Retroviral vector particles are useful agents for introducing polynucleotides into cells, such as eukaryotic cells. The term "introducing" as used herein encompasses a variety of methods of transferring polynucleotides into a cell, such methods including transformation, transduction, transfection, and transinfection.
Retroviruses typically have three common open reading frames, gag, pol, and env, which encode the structural proteins, encode enzymes including reverse transcriptase, and encode an envelope protein, respectively. Typically, retroviral vector particles are produced by packaging cell lines that provide the necessary gag, pol, and env gene products in trans. (Miller, et al., Human Gene Therapy, Vol. 1, pgs. 5-14 (1990)). This approach results in the production of retroviral vector particles which transduce mammalian cells, but are incapable of further replication after they have integrated into the genome of the cell.
Thus, retroviral vector particles have been used for introducing polynucleotides into cells for gene therapy purposes. In one approach, cells are obtained from a patient, and retroviral vector particles are used to introduce a desired polynucleotide into the cells, and such modified cells are returned to the patient for a therapeutic purpose. See Anderson et al., U.S. Pat. No. 5,399,346, issued Mar. 21, 1995. In another approach, retroviral vector particles may be administered to the patient in vivo, whereby the retroviral vector particles transduce cells of the patient in vivo.

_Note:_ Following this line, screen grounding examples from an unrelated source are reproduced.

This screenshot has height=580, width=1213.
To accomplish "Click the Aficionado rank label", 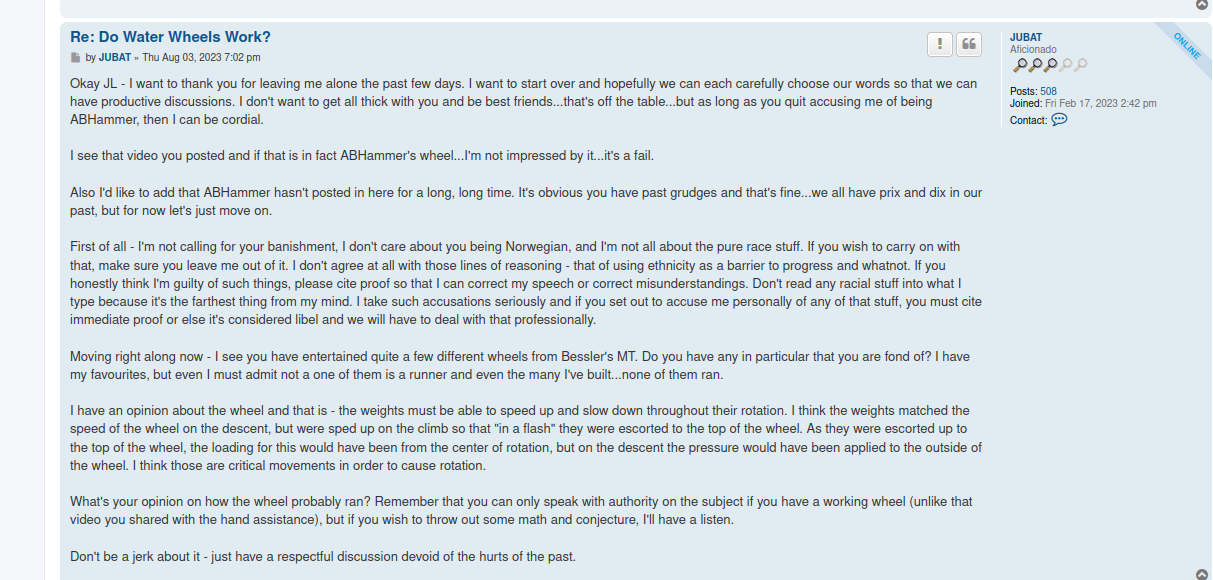I will [1033, 49].
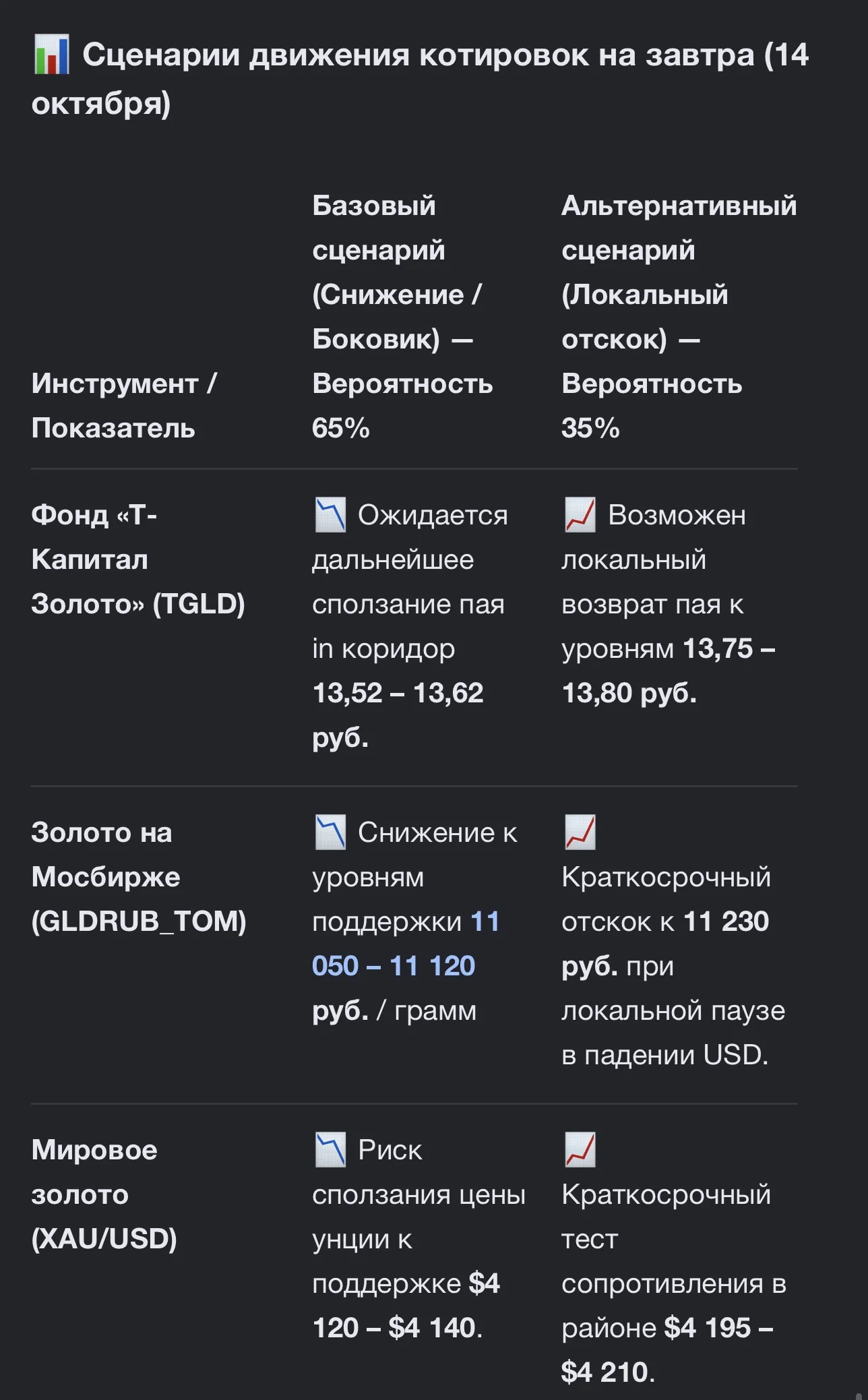Click the bar chart emoji in the title
This screenshot has width=868, height=1400.
point(51,55)
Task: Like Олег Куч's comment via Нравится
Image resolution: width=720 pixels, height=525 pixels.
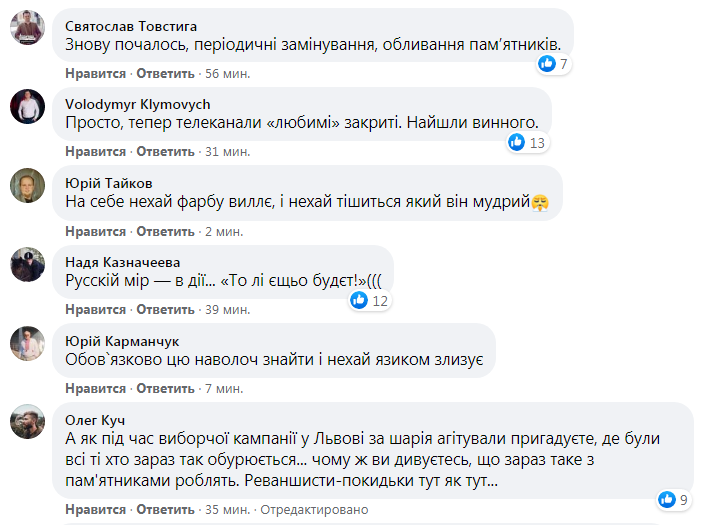Action: [96, 509]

In many gene therapy protocols, it would be desirable to target retroviral vector particle infection to a specific population of cells either in vivo or in vitro. In such circumstances, the broad host range of typical retroviruses presents a significant problem. A key determinant of viral host range is the "envelope" or "env" protein (encoded by the env gene) which is involved in binding to receptors on the surface of susceptible cells. Where it is possible to purify the desired target cells, either before or after transduction, such purification necessitates undesirable manipulations of the cells and may be problematic in situations in which the preferred target cells either are difficult to purify or are present at low or variable frequencies in mixed cell populations. Thus, it would be advantageous to have retroviral vector particles which could infect particular types of mammalian cells.
Generation of a targeting retroviral vector particle would enable the recombinant retrovirus to deliver a therapeutic gene to the target tissue through cross-species and/or tissue-specific infection. To achieve such a goal, common strategies have been to modify the natural host range determinant, the retroviral envelope protein, by inserting new receptor binding polypeptides into the surface domain (SU) of the envelope protein. The envelope protein, however, is difficult to modify. Prior attempts to modify the retroviral envelope have been directed to the insertion of targeting polypeptides into the receptor binding region of the envelope protein. Such attempts have resulted in the disruption of the envelope structure to such an extent that the folding, processing, and incorporation of the envelope protein is impaired strongly. Also, the activity of the inserted polypeptide may be limited by the steric hindrance caused by the surrounding host protein residues.